Ok, I’ll be honest . . . before last night I had never heard of the Common Shelduck. Ingrid and I were sitting at our favorite watering hole, watching our beloved Boston Red Sox vanquish the Evil Empire (aka the New York Yankees), when I came across an ABA Rare Bird Alert. In Rye, New Hampshire, a juvenile Common Shelduck had been reported.
Quickly, Ingrid and I opened our phones and read everything we could about the Common Shelduck . . . a Eurasian bird that lives year-round in the United Kingdom. Sightings in the US are rare and controversial as many are attributed to escapes from breeders of rare birds.

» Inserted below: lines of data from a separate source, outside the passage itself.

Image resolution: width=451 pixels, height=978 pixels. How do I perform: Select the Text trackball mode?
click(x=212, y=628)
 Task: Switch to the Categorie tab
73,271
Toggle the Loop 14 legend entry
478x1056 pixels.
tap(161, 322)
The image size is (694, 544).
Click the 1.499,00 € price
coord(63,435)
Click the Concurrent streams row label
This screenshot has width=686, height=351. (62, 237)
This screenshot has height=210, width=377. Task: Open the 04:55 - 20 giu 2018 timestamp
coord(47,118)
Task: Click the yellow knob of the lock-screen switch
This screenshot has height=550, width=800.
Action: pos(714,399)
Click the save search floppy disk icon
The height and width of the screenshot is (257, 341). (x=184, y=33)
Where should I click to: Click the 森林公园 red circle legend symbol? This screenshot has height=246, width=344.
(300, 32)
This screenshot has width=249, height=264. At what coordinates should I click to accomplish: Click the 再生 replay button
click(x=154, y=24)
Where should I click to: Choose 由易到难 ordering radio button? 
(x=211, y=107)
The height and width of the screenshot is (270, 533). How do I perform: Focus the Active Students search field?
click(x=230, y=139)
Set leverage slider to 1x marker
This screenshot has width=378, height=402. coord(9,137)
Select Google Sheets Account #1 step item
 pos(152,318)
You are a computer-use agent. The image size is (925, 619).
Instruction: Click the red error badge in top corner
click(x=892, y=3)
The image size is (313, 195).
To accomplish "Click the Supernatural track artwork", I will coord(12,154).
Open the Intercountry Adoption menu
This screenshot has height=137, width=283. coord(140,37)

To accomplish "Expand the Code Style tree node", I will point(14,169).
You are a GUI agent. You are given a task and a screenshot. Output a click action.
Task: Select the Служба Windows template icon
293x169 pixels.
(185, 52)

Still, the Pink Footed Goose, Eurasian Wigeon and Tufted Duck are similar Old World birds that are now appearing regularly in the US . . . so I figured it was worth the drive.
The Common Shelduck had been sighted south of the main entrance to Odiorne Point State Park.
Located in a saltwater pond across from a beach parking area, the Shelduck used a sweeping motion to feed and was busy the entire half hour I watched him. He wasn’t the only hungry traveler….
|Download the Free Big Year Birding App|
Peeps were all over the place, Pectoral, Semipalmated, Least and White-rumped Sandpipers and our first Semipalmated Plover since spring.
A nice surprise was a Fish Crow, that I recognized by sound and then photographed. I checked e-bird and two different observers had identified them this month at Odiorne.
An exciting day of birding . . . tempered only by 4 long hours in the car. But I’d do it again tomorrow.